DATA LISTING Block Start
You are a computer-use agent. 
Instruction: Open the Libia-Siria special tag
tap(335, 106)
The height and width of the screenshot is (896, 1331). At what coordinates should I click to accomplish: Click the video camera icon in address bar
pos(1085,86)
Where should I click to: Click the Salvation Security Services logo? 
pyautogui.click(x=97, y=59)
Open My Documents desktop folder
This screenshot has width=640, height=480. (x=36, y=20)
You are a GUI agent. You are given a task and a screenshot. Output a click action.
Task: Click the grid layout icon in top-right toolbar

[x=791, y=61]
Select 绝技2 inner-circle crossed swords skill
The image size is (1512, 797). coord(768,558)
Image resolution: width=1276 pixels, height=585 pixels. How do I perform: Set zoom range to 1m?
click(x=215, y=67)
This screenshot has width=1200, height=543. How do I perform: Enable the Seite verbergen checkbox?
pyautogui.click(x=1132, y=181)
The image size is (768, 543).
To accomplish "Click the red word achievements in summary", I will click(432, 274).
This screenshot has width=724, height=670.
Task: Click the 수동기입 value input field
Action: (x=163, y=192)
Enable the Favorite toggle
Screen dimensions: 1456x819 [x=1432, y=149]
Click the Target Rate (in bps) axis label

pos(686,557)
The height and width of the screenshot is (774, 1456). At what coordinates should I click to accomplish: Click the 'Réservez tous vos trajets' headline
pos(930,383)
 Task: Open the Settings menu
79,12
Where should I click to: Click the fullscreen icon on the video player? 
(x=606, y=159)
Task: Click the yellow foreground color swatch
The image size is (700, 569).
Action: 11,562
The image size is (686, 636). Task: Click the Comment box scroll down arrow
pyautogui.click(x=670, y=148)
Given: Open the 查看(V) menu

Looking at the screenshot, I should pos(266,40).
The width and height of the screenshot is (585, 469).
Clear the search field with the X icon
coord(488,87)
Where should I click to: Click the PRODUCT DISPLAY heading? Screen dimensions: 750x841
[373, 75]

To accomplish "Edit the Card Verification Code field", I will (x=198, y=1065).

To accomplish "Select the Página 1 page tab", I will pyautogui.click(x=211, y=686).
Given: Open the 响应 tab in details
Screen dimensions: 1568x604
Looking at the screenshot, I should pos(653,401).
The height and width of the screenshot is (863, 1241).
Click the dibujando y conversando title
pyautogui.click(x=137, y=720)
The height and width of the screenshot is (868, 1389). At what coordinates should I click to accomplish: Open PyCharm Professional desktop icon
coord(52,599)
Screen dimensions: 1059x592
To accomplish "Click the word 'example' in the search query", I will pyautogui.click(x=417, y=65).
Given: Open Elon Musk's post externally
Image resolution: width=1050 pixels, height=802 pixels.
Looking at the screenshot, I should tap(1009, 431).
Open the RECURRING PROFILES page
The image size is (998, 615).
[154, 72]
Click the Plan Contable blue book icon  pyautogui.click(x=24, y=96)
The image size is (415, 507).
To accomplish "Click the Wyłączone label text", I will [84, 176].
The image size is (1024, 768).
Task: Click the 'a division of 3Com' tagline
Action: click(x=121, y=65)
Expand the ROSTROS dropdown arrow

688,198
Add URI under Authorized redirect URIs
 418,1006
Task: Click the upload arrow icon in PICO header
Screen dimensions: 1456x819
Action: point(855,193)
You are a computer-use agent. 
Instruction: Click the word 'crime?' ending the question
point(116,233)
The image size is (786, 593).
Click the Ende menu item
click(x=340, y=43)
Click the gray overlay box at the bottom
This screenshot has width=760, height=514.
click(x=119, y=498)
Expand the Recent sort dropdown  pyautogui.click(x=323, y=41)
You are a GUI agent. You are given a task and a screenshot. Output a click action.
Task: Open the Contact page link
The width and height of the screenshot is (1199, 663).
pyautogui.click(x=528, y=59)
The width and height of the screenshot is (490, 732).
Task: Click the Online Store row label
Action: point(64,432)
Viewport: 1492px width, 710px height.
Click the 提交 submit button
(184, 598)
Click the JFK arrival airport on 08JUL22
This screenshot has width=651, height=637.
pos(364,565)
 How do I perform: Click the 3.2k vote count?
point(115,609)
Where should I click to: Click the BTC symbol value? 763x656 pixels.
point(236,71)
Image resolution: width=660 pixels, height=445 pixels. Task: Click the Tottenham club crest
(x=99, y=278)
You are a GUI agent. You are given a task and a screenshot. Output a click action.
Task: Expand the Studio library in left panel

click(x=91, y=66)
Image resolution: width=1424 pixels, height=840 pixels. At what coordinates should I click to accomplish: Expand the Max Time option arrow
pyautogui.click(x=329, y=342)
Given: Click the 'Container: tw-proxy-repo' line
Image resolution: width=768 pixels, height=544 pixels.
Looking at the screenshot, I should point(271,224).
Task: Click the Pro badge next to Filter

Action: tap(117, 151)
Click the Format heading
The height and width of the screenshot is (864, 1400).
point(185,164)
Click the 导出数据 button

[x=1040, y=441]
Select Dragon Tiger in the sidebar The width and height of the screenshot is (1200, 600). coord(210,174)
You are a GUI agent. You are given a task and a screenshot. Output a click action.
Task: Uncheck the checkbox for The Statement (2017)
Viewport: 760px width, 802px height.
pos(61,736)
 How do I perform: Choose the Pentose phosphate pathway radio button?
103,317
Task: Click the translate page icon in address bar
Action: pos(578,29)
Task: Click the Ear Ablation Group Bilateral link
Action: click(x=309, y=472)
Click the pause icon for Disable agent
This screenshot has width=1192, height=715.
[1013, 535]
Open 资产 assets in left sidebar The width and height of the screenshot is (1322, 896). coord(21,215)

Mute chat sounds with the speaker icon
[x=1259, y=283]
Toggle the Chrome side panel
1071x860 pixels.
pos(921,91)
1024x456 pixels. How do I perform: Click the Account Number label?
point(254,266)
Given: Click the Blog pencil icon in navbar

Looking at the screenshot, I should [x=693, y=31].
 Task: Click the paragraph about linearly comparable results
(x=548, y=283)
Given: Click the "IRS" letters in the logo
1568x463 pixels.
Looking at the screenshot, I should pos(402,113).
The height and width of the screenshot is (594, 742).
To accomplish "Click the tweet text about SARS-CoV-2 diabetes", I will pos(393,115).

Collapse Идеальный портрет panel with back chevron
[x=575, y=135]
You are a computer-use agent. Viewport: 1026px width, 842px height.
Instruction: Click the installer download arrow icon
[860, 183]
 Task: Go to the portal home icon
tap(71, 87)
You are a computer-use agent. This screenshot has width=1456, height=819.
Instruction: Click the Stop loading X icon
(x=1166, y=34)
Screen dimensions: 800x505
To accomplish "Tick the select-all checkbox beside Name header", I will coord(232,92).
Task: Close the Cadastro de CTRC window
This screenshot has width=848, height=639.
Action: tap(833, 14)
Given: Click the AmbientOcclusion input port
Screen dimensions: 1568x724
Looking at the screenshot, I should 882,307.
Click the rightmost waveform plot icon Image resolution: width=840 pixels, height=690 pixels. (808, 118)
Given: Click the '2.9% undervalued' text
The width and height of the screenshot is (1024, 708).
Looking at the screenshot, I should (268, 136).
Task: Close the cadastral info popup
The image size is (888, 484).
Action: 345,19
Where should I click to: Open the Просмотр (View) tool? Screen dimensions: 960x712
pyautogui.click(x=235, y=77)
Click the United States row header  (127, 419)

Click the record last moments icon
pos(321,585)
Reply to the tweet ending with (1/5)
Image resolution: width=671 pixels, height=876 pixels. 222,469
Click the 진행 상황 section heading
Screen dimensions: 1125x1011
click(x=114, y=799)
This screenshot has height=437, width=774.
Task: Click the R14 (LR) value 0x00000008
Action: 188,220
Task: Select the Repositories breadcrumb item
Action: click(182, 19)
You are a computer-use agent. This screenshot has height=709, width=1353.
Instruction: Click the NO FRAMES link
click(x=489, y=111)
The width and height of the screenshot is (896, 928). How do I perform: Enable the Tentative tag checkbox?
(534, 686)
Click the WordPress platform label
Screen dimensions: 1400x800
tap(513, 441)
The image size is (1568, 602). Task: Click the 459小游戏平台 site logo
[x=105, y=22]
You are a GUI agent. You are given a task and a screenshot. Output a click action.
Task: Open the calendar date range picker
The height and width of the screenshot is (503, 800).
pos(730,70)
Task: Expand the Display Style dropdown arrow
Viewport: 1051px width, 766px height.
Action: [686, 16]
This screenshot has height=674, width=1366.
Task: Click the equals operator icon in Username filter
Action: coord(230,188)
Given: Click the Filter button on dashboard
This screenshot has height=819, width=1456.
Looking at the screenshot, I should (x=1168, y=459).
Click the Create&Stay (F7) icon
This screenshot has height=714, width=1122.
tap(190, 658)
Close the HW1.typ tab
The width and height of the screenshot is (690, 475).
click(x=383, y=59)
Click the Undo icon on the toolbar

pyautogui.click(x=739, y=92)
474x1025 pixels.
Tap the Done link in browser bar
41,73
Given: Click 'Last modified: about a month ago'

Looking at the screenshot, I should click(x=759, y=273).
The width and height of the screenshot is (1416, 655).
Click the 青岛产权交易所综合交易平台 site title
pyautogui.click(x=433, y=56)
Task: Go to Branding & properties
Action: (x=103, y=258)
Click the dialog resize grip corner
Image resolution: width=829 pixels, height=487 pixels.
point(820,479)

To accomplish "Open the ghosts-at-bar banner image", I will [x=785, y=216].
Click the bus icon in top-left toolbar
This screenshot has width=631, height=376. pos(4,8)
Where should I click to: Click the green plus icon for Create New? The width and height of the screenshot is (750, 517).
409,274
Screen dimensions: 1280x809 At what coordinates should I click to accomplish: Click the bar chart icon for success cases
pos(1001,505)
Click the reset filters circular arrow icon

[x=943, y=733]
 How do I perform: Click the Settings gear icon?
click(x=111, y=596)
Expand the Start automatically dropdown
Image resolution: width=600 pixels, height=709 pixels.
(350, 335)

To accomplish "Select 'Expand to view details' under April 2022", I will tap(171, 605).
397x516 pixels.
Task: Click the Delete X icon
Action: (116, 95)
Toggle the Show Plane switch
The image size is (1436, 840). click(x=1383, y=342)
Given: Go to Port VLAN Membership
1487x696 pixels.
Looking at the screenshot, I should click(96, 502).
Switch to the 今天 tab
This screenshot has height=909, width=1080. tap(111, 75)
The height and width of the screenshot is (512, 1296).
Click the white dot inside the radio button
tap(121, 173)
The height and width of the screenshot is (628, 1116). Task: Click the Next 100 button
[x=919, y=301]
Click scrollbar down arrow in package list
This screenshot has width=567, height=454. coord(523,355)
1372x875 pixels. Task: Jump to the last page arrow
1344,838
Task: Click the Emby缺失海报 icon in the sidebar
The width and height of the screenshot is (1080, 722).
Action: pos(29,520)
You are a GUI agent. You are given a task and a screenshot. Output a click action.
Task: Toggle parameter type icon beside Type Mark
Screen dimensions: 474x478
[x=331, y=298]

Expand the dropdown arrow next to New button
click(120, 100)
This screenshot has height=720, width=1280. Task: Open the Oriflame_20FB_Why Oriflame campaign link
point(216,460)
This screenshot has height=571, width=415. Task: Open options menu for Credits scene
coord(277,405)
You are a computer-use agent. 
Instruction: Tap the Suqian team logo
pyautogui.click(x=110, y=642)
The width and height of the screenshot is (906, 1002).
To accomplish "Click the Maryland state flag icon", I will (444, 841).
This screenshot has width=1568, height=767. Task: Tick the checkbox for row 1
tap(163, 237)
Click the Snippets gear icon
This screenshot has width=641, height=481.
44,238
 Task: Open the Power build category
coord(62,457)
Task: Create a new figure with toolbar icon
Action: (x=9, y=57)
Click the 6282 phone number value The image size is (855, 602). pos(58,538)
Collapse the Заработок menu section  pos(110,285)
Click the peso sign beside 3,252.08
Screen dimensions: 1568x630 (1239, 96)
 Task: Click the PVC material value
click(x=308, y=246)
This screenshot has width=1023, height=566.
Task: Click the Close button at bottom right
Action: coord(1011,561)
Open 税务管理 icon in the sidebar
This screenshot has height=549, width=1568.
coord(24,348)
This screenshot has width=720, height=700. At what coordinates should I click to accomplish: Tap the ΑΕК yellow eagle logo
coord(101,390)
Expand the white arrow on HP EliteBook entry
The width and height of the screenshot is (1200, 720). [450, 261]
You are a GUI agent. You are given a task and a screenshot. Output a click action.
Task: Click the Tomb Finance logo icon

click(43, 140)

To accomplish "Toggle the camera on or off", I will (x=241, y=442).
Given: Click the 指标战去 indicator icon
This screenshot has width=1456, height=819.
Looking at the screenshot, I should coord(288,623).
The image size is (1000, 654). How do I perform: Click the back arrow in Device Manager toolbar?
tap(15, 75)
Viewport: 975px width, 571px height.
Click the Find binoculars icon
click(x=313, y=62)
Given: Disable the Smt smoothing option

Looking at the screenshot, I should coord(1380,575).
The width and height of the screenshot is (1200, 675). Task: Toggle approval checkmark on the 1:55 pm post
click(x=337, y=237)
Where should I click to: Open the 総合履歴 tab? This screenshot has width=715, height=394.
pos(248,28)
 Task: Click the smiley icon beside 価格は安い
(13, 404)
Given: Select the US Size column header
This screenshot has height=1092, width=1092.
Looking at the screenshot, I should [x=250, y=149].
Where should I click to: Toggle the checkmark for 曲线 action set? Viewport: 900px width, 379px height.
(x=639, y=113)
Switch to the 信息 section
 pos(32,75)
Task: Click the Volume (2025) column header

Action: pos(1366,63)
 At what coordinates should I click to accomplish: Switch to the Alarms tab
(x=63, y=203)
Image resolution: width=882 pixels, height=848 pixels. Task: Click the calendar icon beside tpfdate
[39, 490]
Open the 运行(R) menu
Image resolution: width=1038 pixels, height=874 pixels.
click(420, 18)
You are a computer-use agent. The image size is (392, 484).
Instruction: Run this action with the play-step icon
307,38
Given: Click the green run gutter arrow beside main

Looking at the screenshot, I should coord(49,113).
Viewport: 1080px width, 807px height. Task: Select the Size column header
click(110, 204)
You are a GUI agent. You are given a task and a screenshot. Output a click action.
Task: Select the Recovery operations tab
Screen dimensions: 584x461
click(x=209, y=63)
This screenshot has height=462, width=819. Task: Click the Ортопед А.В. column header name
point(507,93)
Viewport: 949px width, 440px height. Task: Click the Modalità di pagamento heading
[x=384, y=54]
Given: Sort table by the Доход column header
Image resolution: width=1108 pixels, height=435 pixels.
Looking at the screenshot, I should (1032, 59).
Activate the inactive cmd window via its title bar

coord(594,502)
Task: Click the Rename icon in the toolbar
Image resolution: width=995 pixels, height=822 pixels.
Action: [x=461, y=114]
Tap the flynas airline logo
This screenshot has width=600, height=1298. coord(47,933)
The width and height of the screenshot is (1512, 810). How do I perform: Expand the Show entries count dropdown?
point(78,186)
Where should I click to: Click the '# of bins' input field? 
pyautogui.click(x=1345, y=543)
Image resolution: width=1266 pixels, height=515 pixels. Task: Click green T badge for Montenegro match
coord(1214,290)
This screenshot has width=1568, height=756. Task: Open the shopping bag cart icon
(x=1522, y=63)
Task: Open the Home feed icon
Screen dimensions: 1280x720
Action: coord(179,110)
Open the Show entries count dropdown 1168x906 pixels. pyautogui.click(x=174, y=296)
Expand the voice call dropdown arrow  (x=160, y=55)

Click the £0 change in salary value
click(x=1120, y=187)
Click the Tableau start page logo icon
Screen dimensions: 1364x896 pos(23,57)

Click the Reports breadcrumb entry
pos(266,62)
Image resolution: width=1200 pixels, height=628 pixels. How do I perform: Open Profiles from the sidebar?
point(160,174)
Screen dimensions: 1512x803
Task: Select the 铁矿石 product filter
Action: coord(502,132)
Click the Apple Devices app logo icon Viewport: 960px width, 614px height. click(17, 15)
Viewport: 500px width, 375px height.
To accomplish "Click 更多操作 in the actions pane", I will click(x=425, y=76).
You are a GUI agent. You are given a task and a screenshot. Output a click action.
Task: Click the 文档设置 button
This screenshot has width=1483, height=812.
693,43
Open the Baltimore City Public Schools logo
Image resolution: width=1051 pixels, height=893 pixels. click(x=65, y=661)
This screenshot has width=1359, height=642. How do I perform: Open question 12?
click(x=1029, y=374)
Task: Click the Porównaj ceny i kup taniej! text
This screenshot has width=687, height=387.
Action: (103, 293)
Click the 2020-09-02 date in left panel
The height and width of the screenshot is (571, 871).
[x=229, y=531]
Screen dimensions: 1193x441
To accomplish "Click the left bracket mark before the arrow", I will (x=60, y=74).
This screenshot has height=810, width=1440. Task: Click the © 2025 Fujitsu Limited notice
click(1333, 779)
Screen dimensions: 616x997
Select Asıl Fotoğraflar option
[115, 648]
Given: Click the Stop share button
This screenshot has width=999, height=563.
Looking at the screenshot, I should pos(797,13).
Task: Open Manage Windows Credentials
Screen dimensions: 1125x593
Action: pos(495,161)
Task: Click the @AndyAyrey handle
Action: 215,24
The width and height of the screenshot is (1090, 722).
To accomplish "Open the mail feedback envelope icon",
DATA LISTING Block End
_TASK STATEMENT_:
In the entries above, one line contains "Task: Click the yellow" and another contains "Task: Open the Contact page link". Reproduce exactly those two lines and the lines between them, nothing else.

_SOLVED EXERCISE_:
Task: Click the yellow foreground color swatch
The image size is (700, 569).
Action: 11,562
The image size is (686, 636). Task: Click the Comment box scroll down arrow
pyautogui.click(x=670, y=148)
Given: Open the 查看(V) menu

Looking at the screenshot, I should pos(266,40).
The width and height of the screenshot is (585, 469).
Clear the search field with the X icon
coord(488,87)
Where should I click to: Click the PRODUCT DISPLAY heading? Screen dimensions: 750x841
[373, 75]

To accomplish "Edit the Card Verification Code field", I will (x=198, y=1065).

To accomplish "Select the Página 1 page tab", I will pyautogui.click(x=211, y=686).
Given: Open the 响应 tab in details
Screen dimensions: 1568x604
Looking at the screenshot, I should pos(653,401).
The height and width of the screenshot is (863, 1241).
Click the dibujando y conversando title
pyautogui.click(x=137, y=720)
The height and width of the screenshot is (868, 1389). At what coordinates should I click to accomplish: Open PyCharm Professional desktop icon
coord(52,599)
Screen dimensions: 1059x592
To accomplish "Click the word 'example' in the search query", I will pyautogui.click(x=417, y=65).
Given: Open Elon Musk's post externally
Image resolution: width=1050 pixels, height=802 pixels.
Looking at the screenshot, I should tap(1009, 431).
Open the RECURRING PROFILES page
The image size is (998, 615).
[154, 72]
Click the Plan Contable blue book icon  pyautogui.click(x=24, y=96)
The image size is (415, 507).
To accomplish "Click the Wyłączone label text", I will [84, 176].
The image size is (1024, 768).
Task: Click the 'a division of 3Com' tagline
Action: click(x=121, y=65)
Expand the ROSTROS dropdown arrow

688,198
Add URI under Authorized redirect URIs
 418,1006
Task: Click the upload arrow icon in PICO header
Screen dimensions: 1456x819
Action: point(855,193)
You are a computer-use agent. 
Instruction: Click the word 'crime?' ending the question
point(116,233)
The image size is (786, 593).
Click the Ende menu item
click(x=340, y=43)
Click the gray overlay box at the bottom
This screenshot has width=760, height=514.
click(x=119, y=498)
Expand the Recent sort dropdown  pyautogui.click(x=323, y=41)
You are a GUI agent. You are given a task and a screenshot. Output a click action.
Task: Open the Contact page link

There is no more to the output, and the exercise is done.